= Сообщение: 5147 из 7128 ====================================== FTSC_PUBLIC = От : Joachim Probst 2:240/6309 07 Mar 20 10:59:22 Кому : Ozz Nixon 07 Mar 20 10:59:22 Тема : Two changes to BinkP inquiry... FGHI : area://FTSC_PUBLIC?msgid=2:240/6309+5e637427 На : area://FTSC_PUBLIC?msgid=1:1/123.0+5E62C9A0 = Кодировка сообщения определена как: LATIN1 ================================= Ответ: area://FTSC_PUBLIC?msgid=1:1/123.0+5E65CECF ============================================================================== Hello Ozz!
06 Mar 20 22:19, you wrote to Deon George:
ON> b) by providing MsgHdr LEN M_REQ (where LEN=1) - then I know its a ON> poll. If LEN>1 then its a CVS string of 1 or more requests. And to ON> keep with security (.REQ lacks) if the M_REQ file is passworded, the ON> system cound using the same MD5-CRAM logic for the individual ON> file password(s). Why? Security.
*.req files follow the FTS-0006.002 guideline of file requests. That file format is supporting passwords. Each line in the *.req file starts with the filename of the requested file and may be followed by a blank, an exclamation mark and the password.
Following you line with M_REQ and line length 1 or more, or no line. This would mean, you do not only use M_REQ just for a file request, but also for initiating a general poll. THIS is - I think - no good, as it clutters a fairly simple protocol with some implicit stuff.
I can understand (even so I think it is not needed) to have M_REQ to superceed the old *.req file. But in that case it should be only file requests and not a hidden mechanism on top.
>> What happens when it is a) User or c) EMSI - is it your intention >> that binkp becomes a "frontdoor", and if it isnt a mail (in the case >> of a) - you launch the BBS login screen. For the later, C) EMSI, is >> it enabling EMSI on the ON> binkp >> port? Why would this be needed over just connecting to a different >> port that serves EMSI?
ON> * For systems that the Mailer/BBS work as one ~ yes, I let the user ON> login - like a "FroDo" design (and MANY other systems).

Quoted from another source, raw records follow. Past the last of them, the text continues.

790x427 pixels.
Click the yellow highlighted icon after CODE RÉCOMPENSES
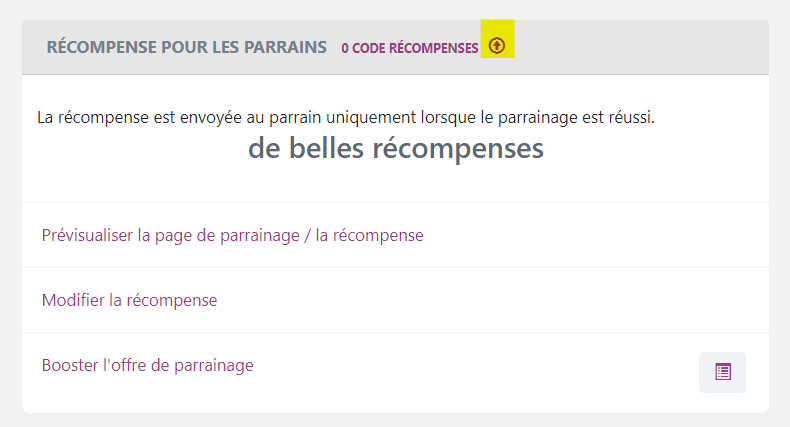(497, 39)
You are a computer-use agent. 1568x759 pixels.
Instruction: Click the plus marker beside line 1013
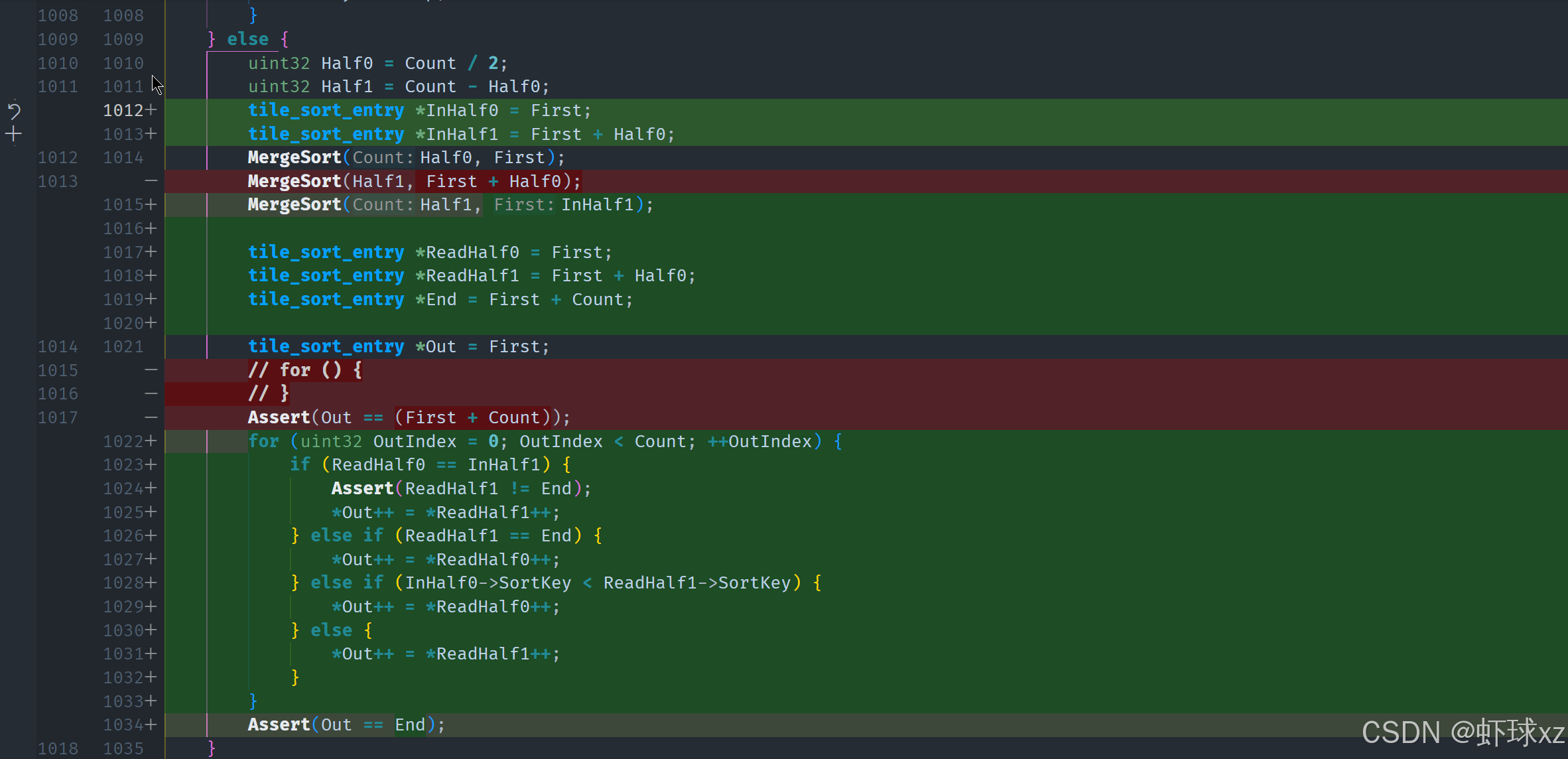coord(151,134)
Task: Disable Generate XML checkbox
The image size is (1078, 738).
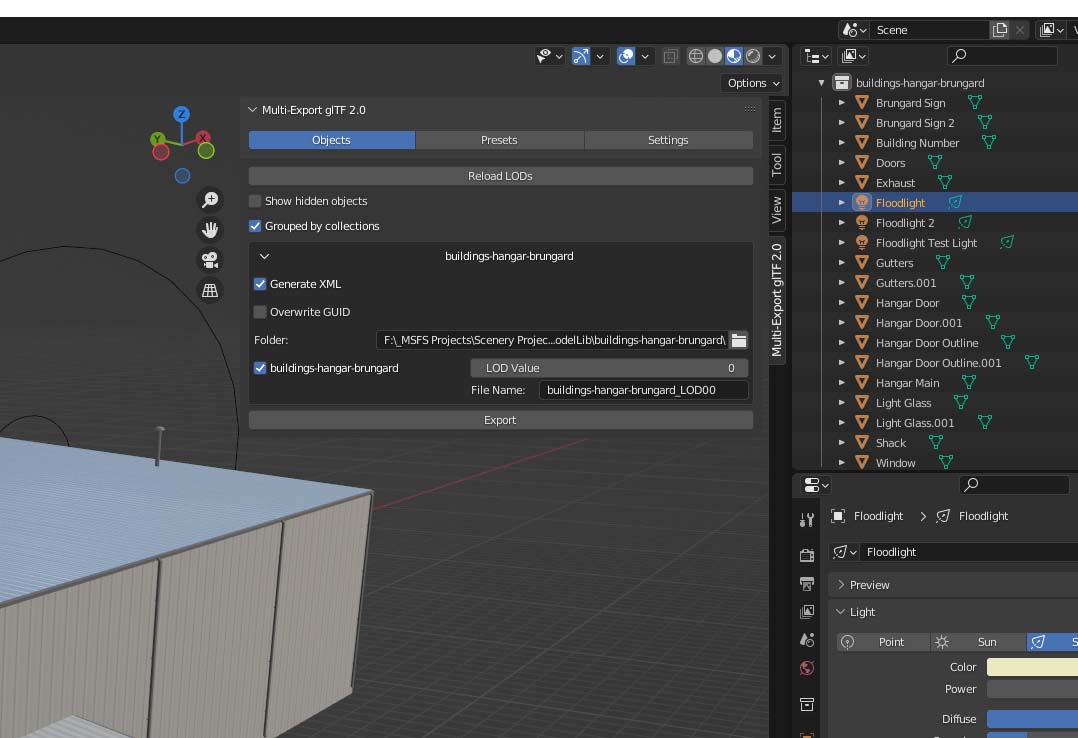Action: 261,284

ON> One port vs multiple ports. Security acceptance. The companies I have ON> worked for over the years, network CISO do not like to open multiple ON> ports for any reason. And while many may run a BBS at home ~ in the ON> corporate world, it would be nice to see the BBS and the MAILER serve ON> a purpose again.
I might be not in my master part of competance, but security should be much better with a single protocol on a single port. Why? I can watch the port traffic and easily see a protocol misuse. When running multiple protocols on the same port I lack the posibility. Having the FrontDoor mechanism and EMSI headers and so on is a relict of having only one physical port so that you had to split for different protocols later. So here I clearly would vote against supporting this. Once for security reasons, second not to make the protocol more complicated.